Maybe, if well mixed with competence, but even then I have some doubts. Ellison had plenty of arrogance, and he was about the best short story writer ever. But if you drop in at wikiquotes and read what he has to say there, you might wonder if arrogance and competence alone are enough. Decide that one for yourself.

Regarding ego – and a strong ego is first cousin to arrogance – take a look at the words Rex Stout put into the mouth of his fictional character Archie Goodwin.

“If your ego is in good shape you will pretend you’re surprised if a National Chairman calls to tell you his party wants to nominate you for President of the United States, but you’re not really surprised.  (Champagne for One, p. 5.)

That sounds like something Donald Trump might enjoy reading.

What Hemingway, Ellison and Stout have in common is the unstated understanding that they are talking about success on a national or international level. Ego approaching arrogance and an unfailing shit detector are necessary.

They are not enough.

One of the great American lies is that hard work will bring you success. Every time an Olympic gold medal winner is interviewed, they say with mock humility, “I wasn’t particularly talented, but I worked hard for my success.”

Whereupon my Hemingway-brand shit detector goes off like a fire alarm.

Take a thousand swimmers. Let them each work equally hard. One will win the medal and nine hundred ninety nine will fail. Fail! Yes, I said the F— word. Fail. Only the N— word is more feared.

I hear the kindergarten teachers shouting, “We are all winners!” No, we aren’t. Telling impressionable children lies like that is child abuse.

I hear middle school teachers saying, “The only difference between winners and losers is how hard you work.” There goes my shit detector again.

“If you don’t work hard, you won’t succeed.” That might be closer to the truth, although I’ve known some successful incompetents.
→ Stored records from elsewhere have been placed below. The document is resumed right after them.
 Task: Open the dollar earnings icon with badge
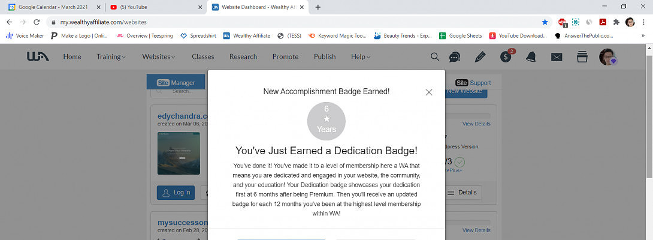click(x=506, y=57)
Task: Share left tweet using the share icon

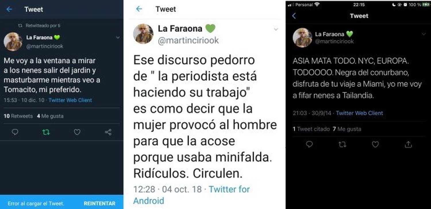Action: (x=108, y=132)
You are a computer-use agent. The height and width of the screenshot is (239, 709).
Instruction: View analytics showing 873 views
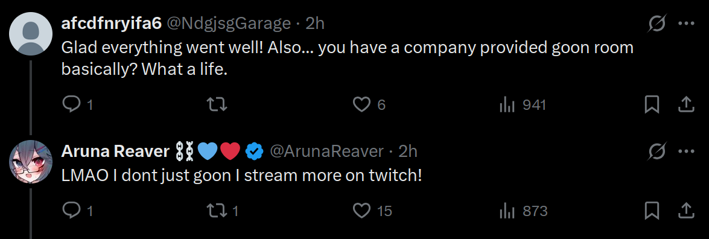(523, 211)
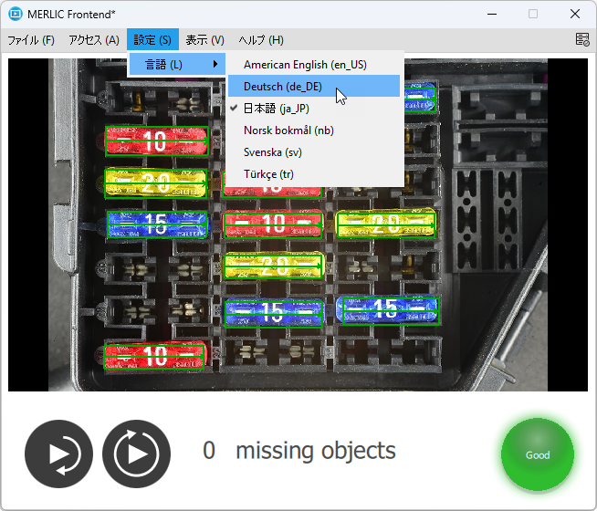Click the blue 15 fuse at bottom right

[x=388, y=309]
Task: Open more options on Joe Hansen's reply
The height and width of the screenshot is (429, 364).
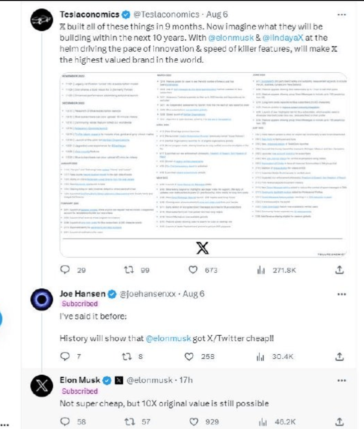Action: click(342, 293)
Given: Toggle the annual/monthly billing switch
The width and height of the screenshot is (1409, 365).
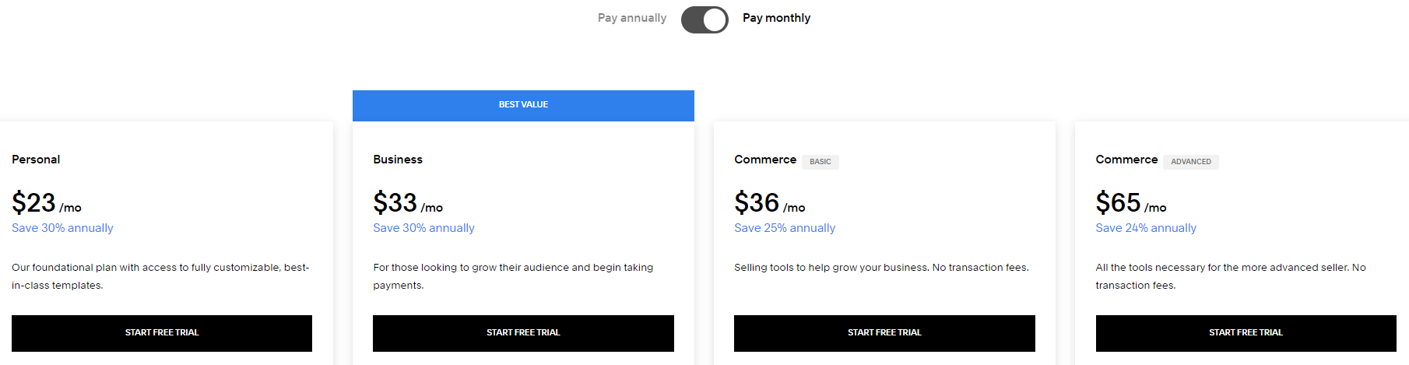Looking at the screenshot, I should click(705, 19).
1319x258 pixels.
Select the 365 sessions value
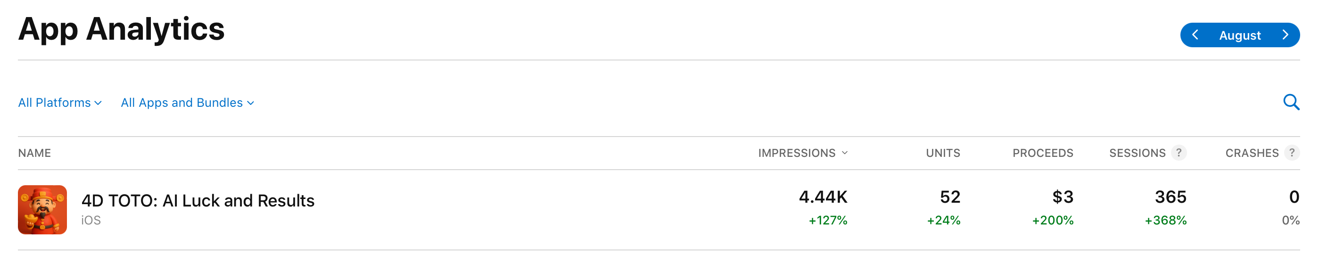[x=1171, y=197]
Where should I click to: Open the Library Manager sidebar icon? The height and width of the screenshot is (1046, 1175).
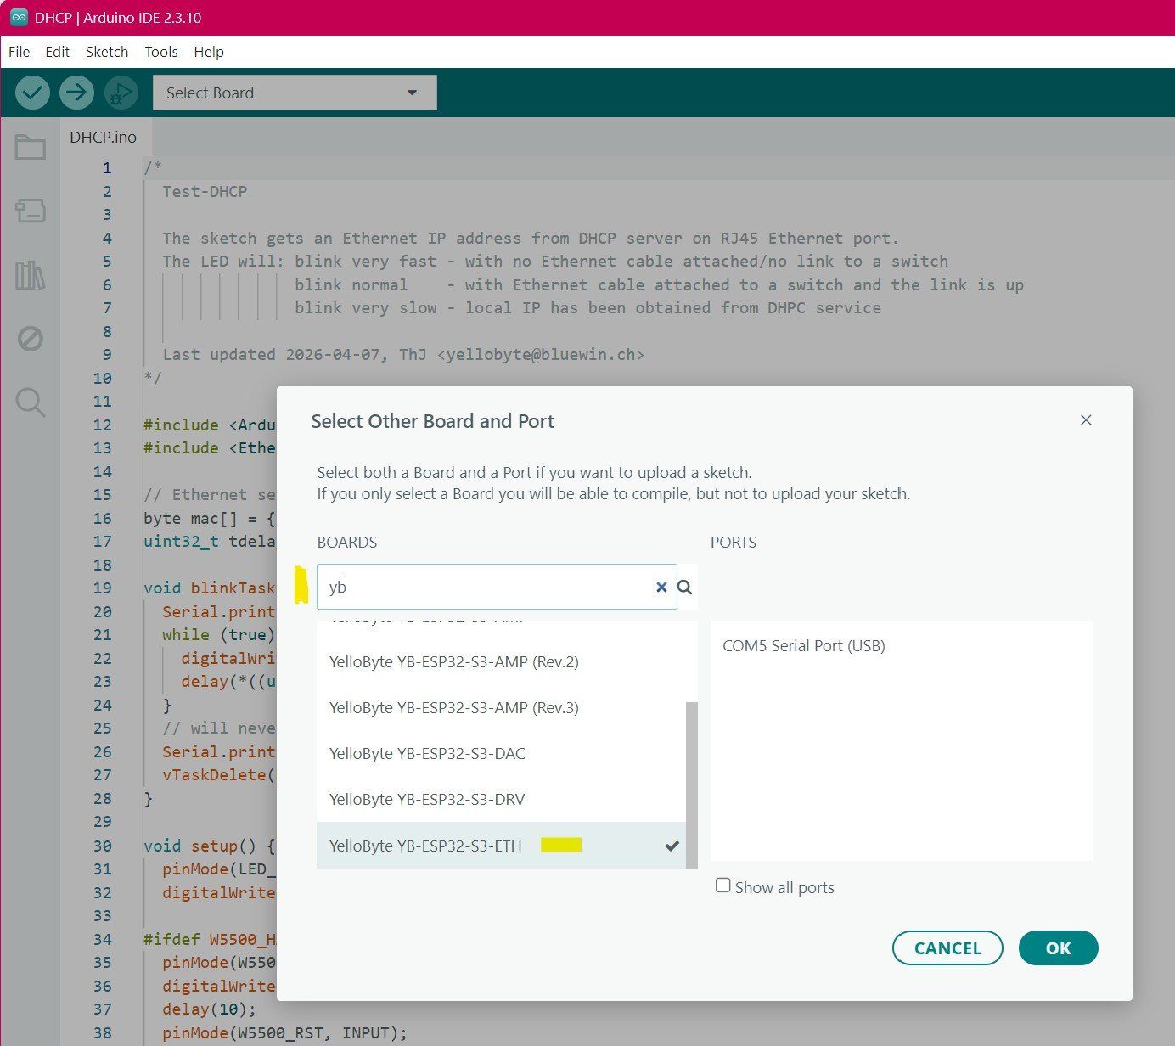30,275
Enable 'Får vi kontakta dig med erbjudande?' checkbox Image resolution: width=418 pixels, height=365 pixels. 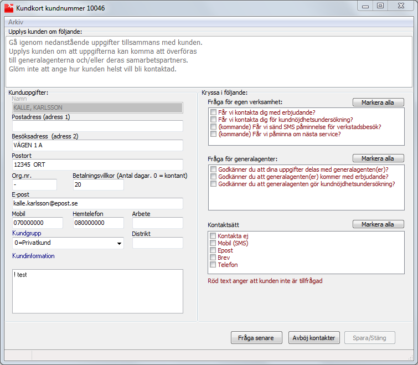click(213, 112)
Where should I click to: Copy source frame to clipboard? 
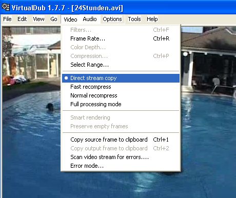pyautogui.click(x=121, y=140)
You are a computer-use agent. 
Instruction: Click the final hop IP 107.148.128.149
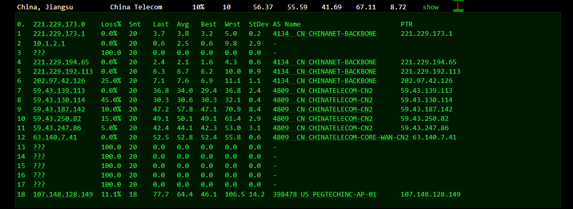click(63, 194)
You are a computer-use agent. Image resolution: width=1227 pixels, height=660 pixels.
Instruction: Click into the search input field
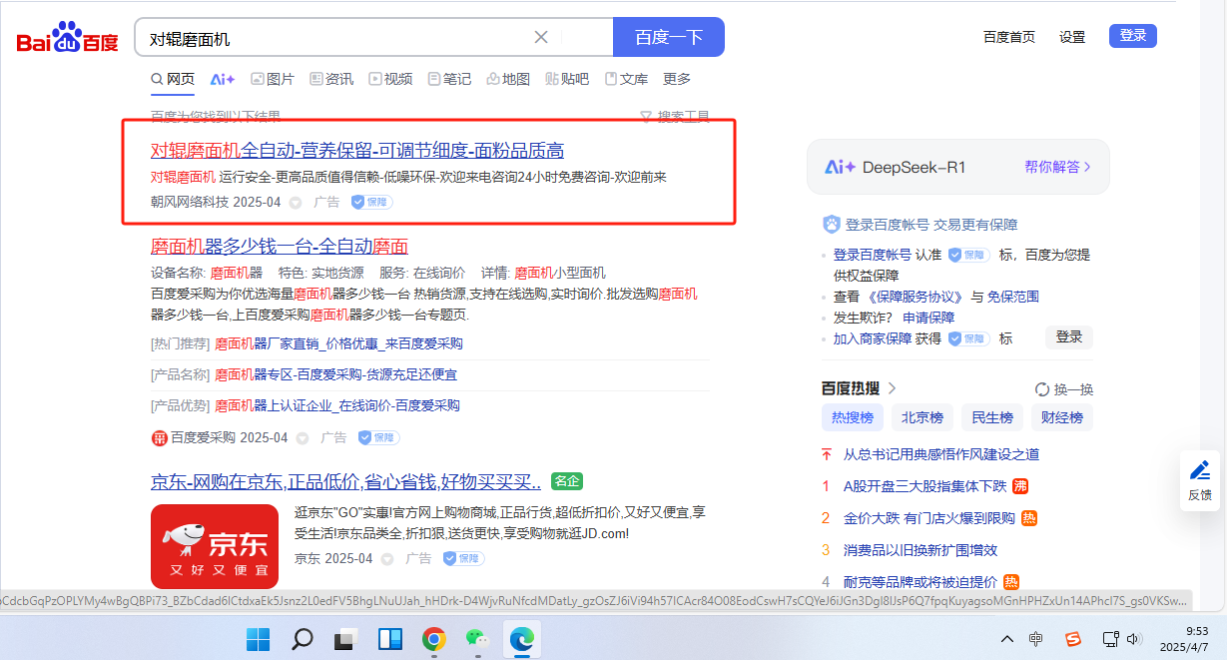(x=334, y=38)
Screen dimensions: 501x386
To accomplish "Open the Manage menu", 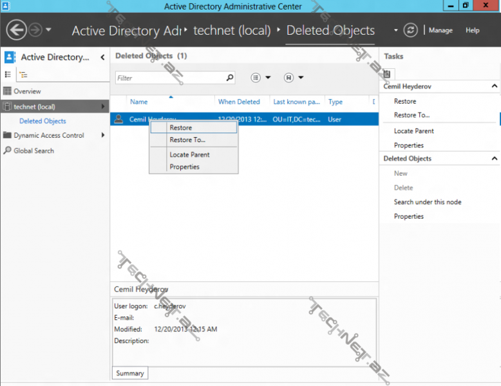I will [440, 30].
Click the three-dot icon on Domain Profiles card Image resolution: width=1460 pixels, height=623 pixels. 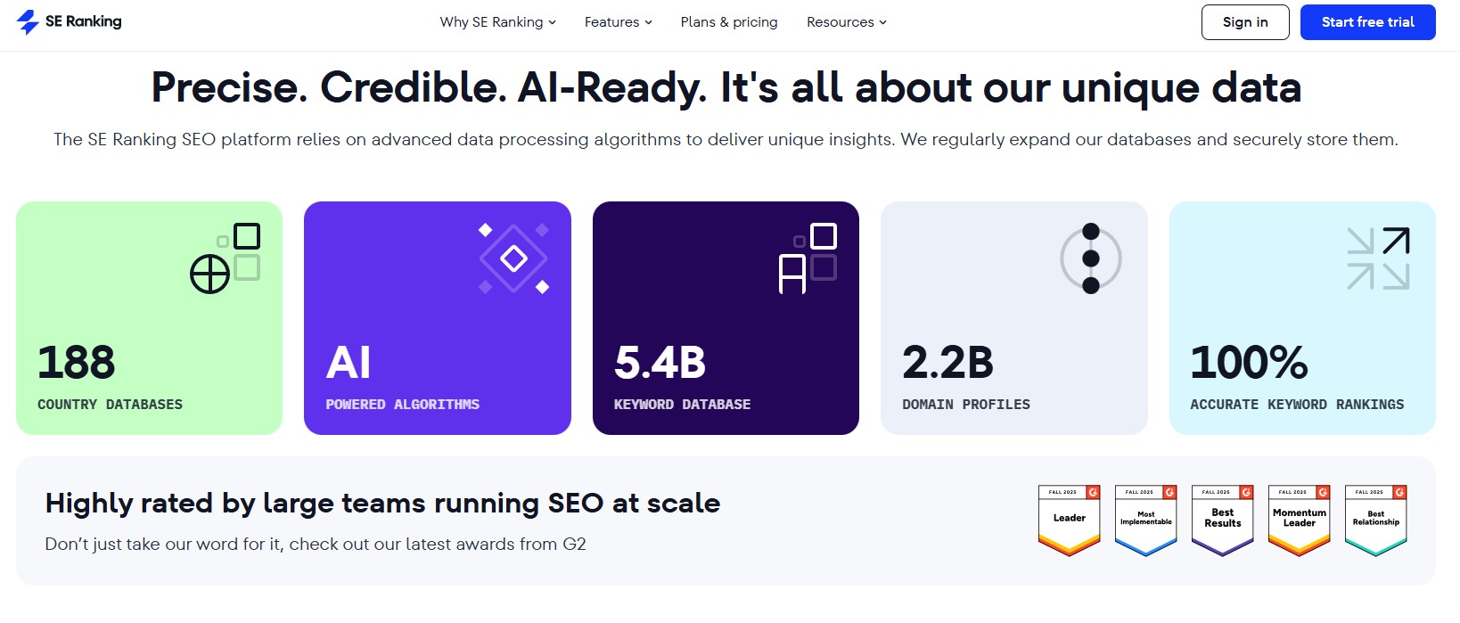point(1090,258)
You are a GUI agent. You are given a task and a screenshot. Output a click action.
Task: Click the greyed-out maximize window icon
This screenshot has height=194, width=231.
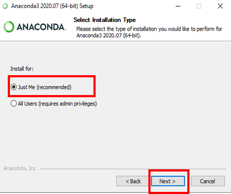point(199,6)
Just go look at some of the novels sitting on book store shelves. “If you work hard you will succeed,” is simply a lie.

So, writers (who else would be reading this?), listen to your shit detector, have the ego to believe you have something to say, and the arrogance to believe that it’s their own damned fault if the rest of the world doesn’t listen. Work hard. Don’t give up.

And get a good day job.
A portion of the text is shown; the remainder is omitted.